- **WORK REQUIRED**
Looking through the records that follow, determine how many lines contain "computer" and reply with that number alone.

- **SUPPLIED MATERIAL**
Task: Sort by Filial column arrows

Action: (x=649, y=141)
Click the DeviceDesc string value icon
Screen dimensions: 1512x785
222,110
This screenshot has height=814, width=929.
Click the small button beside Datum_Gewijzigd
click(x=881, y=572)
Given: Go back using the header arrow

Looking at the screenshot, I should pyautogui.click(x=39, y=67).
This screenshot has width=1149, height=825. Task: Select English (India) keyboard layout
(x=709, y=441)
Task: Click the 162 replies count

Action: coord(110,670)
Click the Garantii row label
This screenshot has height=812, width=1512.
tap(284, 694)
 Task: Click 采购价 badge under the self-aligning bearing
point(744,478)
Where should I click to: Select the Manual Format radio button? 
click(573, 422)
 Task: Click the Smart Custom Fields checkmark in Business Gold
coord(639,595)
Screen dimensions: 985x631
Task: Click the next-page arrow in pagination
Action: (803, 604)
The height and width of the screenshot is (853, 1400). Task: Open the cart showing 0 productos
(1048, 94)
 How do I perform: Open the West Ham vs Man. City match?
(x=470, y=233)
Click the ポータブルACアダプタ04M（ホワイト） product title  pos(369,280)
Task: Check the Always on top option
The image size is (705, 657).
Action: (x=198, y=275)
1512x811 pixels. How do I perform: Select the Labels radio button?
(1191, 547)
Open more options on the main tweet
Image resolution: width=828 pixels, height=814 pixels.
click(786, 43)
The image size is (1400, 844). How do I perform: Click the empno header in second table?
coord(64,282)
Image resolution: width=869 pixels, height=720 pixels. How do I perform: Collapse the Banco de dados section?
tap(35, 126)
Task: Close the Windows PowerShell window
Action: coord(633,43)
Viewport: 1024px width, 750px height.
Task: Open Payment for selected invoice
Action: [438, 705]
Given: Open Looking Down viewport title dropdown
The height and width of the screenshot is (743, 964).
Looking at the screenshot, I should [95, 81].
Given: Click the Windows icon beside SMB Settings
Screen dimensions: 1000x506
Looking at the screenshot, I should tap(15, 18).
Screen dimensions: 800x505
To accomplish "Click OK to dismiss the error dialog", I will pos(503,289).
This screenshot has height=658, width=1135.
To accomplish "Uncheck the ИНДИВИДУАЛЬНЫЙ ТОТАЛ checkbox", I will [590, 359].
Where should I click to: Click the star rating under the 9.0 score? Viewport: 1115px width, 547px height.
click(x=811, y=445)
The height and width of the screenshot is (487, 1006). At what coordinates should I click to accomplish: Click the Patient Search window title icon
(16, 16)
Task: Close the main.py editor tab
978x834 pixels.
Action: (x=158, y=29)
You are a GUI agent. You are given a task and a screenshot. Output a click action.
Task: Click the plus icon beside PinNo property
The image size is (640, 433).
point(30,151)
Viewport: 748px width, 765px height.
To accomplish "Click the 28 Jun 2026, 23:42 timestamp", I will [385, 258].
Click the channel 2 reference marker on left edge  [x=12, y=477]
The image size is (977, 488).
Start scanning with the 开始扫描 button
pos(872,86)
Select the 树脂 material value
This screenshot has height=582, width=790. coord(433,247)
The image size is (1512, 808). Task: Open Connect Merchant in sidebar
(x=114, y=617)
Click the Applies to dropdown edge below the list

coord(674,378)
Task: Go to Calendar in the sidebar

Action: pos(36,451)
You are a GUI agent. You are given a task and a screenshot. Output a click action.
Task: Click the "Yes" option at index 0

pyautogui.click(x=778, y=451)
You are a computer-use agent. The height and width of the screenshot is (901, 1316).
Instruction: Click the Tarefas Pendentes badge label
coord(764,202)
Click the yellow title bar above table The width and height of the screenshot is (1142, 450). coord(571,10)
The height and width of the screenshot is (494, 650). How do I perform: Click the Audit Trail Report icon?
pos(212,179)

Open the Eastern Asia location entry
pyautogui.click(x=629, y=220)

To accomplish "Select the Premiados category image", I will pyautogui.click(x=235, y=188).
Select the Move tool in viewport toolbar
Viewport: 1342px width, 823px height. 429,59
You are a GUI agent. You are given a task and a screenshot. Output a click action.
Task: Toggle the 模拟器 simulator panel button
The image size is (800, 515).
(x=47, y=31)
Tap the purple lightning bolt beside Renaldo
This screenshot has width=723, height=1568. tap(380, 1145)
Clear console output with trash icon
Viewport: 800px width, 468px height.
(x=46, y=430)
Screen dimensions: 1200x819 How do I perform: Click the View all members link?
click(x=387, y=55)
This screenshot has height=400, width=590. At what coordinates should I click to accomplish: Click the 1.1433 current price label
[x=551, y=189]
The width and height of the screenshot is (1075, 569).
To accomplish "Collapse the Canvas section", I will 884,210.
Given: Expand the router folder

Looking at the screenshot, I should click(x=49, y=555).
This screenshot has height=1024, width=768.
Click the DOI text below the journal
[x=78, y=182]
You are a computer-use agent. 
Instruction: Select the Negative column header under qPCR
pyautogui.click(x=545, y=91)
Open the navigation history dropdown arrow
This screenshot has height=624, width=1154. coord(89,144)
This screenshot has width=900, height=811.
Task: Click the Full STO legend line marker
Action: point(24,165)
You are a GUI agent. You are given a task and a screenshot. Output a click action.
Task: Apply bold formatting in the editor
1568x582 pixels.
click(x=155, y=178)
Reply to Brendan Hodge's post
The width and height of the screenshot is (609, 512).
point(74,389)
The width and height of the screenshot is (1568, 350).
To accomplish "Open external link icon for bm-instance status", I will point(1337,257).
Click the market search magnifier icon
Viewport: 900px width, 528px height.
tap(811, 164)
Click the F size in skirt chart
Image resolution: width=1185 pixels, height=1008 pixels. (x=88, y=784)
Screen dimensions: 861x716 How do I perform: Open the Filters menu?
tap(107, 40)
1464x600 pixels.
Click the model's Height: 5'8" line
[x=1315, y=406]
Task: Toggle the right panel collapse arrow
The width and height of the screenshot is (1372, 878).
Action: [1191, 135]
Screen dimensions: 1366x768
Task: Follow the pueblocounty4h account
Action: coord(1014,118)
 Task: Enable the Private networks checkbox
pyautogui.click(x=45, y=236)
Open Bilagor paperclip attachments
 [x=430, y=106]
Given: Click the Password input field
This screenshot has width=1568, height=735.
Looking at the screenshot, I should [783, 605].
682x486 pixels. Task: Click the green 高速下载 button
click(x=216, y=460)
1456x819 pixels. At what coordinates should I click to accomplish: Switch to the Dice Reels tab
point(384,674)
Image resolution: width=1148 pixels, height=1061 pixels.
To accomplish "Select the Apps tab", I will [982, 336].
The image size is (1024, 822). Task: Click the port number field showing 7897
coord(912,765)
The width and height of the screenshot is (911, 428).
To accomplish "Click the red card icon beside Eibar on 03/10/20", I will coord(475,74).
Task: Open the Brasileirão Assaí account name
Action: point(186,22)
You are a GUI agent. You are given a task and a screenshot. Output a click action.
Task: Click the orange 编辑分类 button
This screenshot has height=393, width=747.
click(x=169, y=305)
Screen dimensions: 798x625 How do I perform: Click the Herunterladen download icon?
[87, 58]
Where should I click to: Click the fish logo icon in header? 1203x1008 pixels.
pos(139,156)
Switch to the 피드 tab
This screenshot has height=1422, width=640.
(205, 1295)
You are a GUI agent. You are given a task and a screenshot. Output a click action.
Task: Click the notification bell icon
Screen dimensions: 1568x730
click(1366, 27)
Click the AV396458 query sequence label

- **EXERCISE RESPONSE**
2